Fed’s decision to keep rate near 0% affirms expectations

Added 18th September 2015

As it turns out, Jim McCaughan, CEO of Principal Global Investors, has been right after all when he said in June that “market turmoil will lead the American central bank to postpone a rise in interest rates.”

Fed’s decision to keep rate near 0% affirms expectations

Industry watchers can finally heave a collective sigh of relief after the Federal Reserve ended weeks of speculation this week by keeping interest rates at record lows in the wake of weak global economic conditions and choppy financial markets.

Maintaining its policy, the Fed has decided to keep its benchmark short-term rate near zero, where it has been since the financial crisis of 2008.

Florian Lelpo, Unigestion’s head of macroeconomic research, noted this week that there are two factors that could lead to the Fed’s decision to keep rates on hold over the remainder of the year.

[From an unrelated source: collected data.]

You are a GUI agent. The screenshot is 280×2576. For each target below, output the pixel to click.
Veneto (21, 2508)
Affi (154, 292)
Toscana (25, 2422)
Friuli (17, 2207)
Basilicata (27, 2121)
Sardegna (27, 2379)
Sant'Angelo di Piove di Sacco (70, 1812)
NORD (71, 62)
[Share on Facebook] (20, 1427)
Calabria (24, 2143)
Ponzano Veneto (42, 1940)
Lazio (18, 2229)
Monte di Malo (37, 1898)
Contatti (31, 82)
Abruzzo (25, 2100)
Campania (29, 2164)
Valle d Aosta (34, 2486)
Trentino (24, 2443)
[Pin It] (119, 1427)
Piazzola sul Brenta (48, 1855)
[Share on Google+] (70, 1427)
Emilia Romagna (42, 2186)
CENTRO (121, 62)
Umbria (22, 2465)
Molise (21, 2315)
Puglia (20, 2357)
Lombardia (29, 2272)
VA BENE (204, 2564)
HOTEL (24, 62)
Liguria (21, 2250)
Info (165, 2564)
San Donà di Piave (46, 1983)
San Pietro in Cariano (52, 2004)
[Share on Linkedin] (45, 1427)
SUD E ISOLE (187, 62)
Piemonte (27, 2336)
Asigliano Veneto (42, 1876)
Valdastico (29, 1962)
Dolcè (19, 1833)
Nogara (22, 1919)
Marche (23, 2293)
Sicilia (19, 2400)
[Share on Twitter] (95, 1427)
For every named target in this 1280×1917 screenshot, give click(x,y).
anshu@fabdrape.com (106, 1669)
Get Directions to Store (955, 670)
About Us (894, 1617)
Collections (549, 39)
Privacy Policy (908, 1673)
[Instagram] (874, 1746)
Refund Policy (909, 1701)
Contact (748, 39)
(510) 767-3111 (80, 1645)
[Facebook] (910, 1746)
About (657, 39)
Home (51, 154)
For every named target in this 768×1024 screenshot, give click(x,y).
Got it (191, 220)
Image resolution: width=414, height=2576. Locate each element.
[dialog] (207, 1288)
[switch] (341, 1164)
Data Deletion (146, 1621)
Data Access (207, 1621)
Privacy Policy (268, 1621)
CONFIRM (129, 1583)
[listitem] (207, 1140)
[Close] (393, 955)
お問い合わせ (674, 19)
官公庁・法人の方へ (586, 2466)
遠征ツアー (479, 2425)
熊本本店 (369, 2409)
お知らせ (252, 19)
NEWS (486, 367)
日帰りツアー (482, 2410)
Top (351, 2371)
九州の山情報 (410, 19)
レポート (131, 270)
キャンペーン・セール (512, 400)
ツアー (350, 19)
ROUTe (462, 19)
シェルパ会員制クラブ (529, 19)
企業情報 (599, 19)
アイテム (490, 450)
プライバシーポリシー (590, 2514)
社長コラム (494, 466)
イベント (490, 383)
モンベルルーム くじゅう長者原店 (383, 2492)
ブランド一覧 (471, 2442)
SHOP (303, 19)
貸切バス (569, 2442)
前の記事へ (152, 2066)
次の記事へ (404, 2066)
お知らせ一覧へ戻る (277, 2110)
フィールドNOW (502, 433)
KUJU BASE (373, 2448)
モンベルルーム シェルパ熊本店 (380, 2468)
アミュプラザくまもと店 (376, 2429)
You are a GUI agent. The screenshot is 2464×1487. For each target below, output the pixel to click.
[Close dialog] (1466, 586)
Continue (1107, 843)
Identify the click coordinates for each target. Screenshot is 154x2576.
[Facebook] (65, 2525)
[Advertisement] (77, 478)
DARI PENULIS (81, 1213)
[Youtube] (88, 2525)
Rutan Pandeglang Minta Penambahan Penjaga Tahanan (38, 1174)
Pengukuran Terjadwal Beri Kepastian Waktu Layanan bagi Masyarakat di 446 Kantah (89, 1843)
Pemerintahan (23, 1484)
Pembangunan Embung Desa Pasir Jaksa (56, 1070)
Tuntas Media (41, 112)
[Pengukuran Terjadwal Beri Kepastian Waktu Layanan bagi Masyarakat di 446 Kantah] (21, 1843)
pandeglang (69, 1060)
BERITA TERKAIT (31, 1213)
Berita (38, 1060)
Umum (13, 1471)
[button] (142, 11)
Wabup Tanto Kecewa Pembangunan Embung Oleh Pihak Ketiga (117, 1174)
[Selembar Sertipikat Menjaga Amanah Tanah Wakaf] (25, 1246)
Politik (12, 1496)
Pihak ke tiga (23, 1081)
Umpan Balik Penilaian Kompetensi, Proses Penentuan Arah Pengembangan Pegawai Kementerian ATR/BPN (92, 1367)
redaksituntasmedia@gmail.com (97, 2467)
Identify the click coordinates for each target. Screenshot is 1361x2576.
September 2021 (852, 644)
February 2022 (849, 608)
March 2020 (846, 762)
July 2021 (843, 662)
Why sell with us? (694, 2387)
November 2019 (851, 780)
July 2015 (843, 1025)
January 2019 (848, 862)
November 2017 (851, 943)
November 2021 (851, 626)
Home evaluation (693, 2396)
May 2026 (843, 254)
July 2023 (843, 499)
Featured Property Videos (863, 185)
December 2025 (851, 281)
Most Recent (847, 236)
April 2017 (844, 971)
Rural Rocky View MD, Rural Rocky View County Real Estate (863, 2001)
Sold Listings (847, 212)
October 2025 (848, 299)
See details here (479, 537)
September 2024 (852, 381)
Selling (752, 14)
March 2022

“First, the China-led emerging market slowdown is perceived by some as likely to be strong enough to bring the US to the brink of another recession. Second, the fall in energy prices has put US capital expenditures in danger: the US has invested a lot in its shale oil industry, and with the price of oil close to $40 per barrel, many producers are bleeding cash,” Lelpo said.

But Lelpo also noted that these are temporary factors, and that the Fed is likely to hike interest rates by the end of the year – although probably later rather than sooner.

Lelpo added that it is likely that the price of oil will influence the Fed's decision-making process, moving into the fourth quarter of this year. Since the Obama administration decided in 2011 that the US needed to be self-sufficient when it comes to oil, the country has invested heavily in the sector.

“Communication will be key for the Fed: it will not want to surprise the markets, so it needs to organise its communications very smoothly,” Lelpo said.